North Carolina Officer Returns to Force 1 Year After Being Shot Multiple Times

Exactly one year after Raleigh Police Officer Charles Ainsworth was shot several times, he returned to work Thursday for the first time and was greeted with a hero’s welcome and a standing ovation.

The News & Observer (Raleigh, N.C.)
Exactly one year after Raleigh Police Officer Charles Ainsworth, center in glasses, was shot several times, he returned to work Thursday for the first time and was greeted with a hero’s welcome and a standing ovation.
Exactly one year after Raleigh Police Officer Charles Ainsworth, center in glasses, was shot several times, he returned to work Thursday for the first time and was greeted with a hero’s welcome and a standing ovation.
Raleigh Police Department

RALEIGH, North Carolina -- Exactly one year after Raleigh Police Officer Charles Ainsworth was shot several times, he returned to work Thursday for the first time and was greeted with a hero’s welcome and a standing ovation.

His fellow officers stood in two lines, creating a path for a patrol SUV to travel through the entrance of the Raleigh Police Headquarters on Six Forks Road.

As he emerged from the SUV, he stood upright, dressed in a crisp suit. He took small but assured steps and buttoned his suit jacket as he shook hands with his fellow officers.

It was a remarkable moment for Ainsworth, 26, who was shot at close range while responding to a call of a stolen car on Jan. 9, 2019. The shooting left him severely injured and hospitalized for months.

“You have defied the odds, and your return today is nothing short of a miracle,” said Assistant City Manager Marchell Adams David, who welcomed Ainsworth on behalf of Mayor Mary-Ann Baldwin.

While the extent of his injuries is unknown, the police department said in a statement Wednesday that he “has spent the past year recuperating from numerous surgeries, and training and strengthening his body and mind in anticipation of his return to service.”

He will be assigned an administrative role, a spokeswoman from the Raleigh Police Department said.

Raleigh Police Chief Cassandra Deck-Brown did not attend, due to a prior commitment, but she commended Ainsworth’s return in a statement Wednesday night.

“Officer Ainsworth’s dedication, determination and resilience in the face of such overwhelming circumstances are an example to everyone,” said Deck-Brown in a statement. “We are so thankful for the great strides and remarkable progress he has made in the past year.”

A private reception for Ainsworth and his fellow officers followed the speeches.

DETAILS OF THE SHOOTING

Deputy Chief Karen Riggsbee said Thursday the day Ainsworth was shot remains fresh in the minds of police officers.
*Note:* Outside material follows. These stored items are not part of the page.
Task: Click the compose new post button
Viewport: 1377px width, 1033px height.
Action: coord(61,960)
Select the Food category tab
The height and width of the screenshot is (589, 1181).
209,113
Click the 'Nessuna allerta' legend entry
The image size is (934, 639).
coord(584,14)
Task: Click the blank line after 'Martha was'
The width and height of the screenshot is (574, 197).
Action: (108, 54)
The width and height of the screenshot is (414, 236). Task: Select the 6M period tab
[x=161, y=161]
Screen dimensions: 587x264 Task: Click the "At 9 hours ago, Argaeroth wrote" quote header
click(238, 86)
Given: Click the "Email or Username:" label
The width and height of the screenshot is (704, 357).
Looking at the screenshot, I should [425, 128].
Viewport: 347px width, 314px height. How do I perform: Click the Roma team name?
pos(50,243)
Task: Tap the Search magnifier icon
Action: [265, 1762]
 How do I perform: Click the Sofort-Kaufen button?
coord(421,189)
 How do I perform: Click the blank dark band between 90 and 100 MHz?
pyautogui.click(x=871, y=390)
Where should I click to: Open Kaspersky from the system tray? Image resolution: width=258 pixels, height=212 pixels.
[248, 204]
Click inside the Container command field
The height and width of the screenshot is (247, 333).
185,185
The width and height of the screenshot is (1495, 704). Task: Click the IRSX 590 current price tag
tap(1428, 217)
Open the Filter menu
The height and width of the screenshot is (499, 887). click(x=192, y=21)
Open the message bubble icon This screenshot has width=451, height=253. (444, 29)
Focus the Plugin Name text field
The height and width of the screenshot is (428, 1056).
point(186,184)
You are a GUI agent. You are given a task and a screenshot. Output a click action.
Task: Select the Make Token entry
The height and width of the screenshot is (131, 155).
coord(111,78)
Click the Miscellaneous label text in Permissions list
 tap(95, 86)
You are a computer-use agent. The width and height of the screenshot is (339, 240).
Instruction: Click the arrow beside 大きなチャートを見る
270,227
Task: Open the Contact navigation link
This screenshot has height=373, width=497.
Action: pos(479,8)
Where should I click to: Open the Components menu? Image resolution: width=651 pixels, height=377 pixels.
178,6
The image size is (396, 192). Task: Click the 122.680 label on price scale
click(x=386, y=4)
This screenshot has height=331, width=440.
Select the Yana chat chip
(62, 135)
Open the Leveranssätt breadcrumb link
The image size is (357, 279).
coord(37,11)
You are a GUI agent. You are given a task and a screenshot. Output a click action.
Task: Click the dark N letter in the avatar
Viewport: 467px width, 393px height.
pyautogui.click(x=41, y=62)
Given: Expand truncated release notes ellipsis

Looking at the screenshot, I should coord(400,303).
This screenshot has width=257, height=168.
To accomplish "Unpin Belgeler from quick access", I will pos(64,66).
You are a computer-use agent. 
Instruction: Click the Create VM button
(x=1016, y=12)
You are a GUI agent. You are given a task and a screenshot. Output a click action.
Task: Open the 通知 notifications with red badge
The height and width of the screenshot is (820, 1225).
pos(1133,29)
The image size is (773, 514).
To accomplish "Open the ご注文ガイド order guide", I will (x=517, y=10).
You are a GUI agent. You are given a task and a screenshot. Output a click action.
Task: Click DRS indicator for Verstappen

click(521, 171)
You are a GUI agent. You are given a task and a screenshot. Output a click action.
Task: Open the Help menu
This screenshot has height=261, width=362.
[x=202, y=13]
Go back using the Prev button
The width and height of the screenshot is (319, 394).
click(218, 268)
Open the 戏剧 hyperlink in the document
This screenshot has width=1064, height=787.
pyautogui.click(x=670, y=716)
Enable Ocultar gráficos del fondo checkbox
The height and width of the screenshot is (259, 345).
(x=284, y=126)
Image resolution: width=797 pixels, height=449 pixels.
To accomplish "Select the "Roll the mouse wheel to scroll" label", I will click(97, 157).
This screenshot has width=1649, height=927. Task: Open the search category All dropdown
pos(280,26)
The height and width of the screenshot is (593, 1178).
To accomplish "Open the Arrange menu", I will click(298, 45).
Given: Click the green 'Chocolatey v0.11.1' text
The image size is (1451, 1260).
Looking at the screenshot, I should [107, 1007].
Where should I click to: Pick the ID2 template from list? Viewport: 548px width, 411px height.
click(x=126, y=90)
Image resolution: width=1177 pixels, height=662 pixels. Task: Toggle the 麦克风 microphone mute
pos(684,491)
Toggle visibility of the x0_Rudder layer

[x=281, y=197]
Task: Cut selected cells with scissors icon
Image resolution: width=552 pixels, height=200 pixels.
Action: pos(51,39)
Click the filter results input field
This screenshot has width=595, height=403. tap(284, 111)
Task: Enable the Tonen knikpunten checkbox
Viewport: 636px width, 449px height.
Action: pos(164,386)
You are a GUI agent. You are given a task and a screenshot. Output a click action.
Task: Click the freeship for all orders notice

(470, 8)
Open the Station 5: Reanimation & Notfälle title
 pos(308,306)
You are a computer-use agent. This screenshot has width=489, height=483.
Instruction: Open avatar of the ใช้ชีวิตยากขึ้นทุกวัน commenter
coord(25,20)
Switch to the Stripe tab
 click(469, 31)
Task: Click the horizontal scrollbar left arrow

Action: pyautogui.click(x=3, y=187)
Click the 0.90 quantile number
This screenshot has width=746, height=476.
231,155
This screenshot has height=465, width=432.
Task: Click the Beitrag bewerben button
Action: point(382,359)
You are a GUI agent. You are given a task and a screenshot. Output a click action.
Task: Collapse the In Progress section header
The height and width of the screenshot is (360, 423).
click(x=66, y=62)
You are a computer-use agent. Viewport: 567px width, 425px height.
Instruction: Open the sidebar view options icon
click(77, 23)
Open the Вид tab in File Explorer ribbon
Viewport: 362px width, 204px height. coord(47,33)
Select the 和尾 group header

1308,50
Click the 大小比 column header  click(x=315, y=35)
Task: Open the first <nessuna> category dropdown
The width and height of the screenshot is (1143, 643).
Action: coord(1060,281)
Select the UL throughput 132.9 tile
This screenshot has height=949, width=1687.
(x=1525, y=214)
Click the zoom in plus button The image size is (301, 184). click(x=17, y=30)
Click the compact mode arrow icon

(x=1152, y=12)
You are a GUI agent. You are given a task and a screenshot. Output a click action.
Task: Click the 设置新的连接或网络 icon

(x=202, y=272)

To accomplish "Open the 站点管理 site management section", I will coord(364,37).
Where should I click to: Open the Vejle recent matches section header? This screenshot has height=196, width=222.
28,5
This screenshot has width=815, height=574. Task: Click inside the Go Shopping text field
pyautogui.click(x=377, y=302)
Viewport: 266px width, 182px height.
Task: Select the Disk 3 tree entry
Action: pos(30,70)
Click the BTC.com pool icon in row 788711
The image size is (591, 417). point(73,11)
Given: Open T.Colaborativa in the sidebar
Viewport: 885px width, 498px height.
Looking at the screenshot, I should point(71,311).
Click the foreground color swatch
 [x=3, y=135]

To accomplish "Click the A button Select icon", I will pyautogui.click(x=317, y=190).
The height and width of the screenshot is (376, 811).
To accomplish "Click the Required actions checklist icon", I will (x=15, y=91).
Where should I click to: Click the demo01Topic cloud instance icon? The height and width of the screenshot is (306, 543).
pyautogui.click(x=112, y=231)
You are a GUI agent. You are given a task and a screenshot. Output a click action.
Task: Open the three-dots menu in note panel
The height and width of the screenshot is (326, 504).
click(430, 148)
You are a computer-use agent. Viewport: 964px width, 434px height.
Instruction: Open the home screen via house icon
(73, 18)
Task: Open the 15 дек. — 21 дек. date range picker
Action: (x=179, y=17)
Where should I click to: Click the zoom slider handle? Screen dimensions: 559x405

“I am sure most employees can tell you where they were and what they were doing when they learned that Charlie had been shot in the line of duty and was in critical condition,” she said.

On the night of Jan. 9, 2019, Ainsworth was called to investigate a stolen vehicle on Teakwood Place, in a neighborhood off Western Boulevard. Ainsworth was joined by another officer, B.A. Halpin, and they encountered Cedric Kearney and Antonio Daquan Fletcher, The News & Observer reported.

Halpin told Kearney and Fletcher to show their hands, but Kearney started firing at Ainsworth “at very close range,” according to a report from the Raleigh city manager. Halpin fired back at Kearney but didn’t hit him, The N&O reported. Fletcher showed his hands.

Kearney, 25, of Henderson, is awaiting trial on charges of attempted murder, assault on a law enforcement officer with a firearm, robbery with a dangerous weapon and conspiracy to commit robbery with a dangerous weapon. Three other people were charged in connection with the shooting.

A LONG RECOVERY

Over the past year, Raleigh police have provided occasional updates on social media after he was released from the hospital April 26. Raleigh police tweeted a video Oct. 12 showing Ainsworth crossing the finish line of a 4-mile race.

On Dec. 23, the police department tweeted a 33-second video that shows Ainsworth working with physical therapist Cheryl Bennett.

“He’s doing everything he can, and when it gets hard, he comes back and tries even harder,” Bennett said in the video. “He’s always rising to the challenge and keeps a good, positive attitude.”

In the video, Ainsworth nods in agreement.

“Just stay in the fight, you guys,” Ainsworth said. “I’ve definitely gotten into better shape. I have to give myself a six-pack.”

Ainsworth graduated from N.C. State University in 2014 with a degree in psychology. After graduating from the Raleigh police academy in 2017, he joined the police department, The News & Observer previously reported.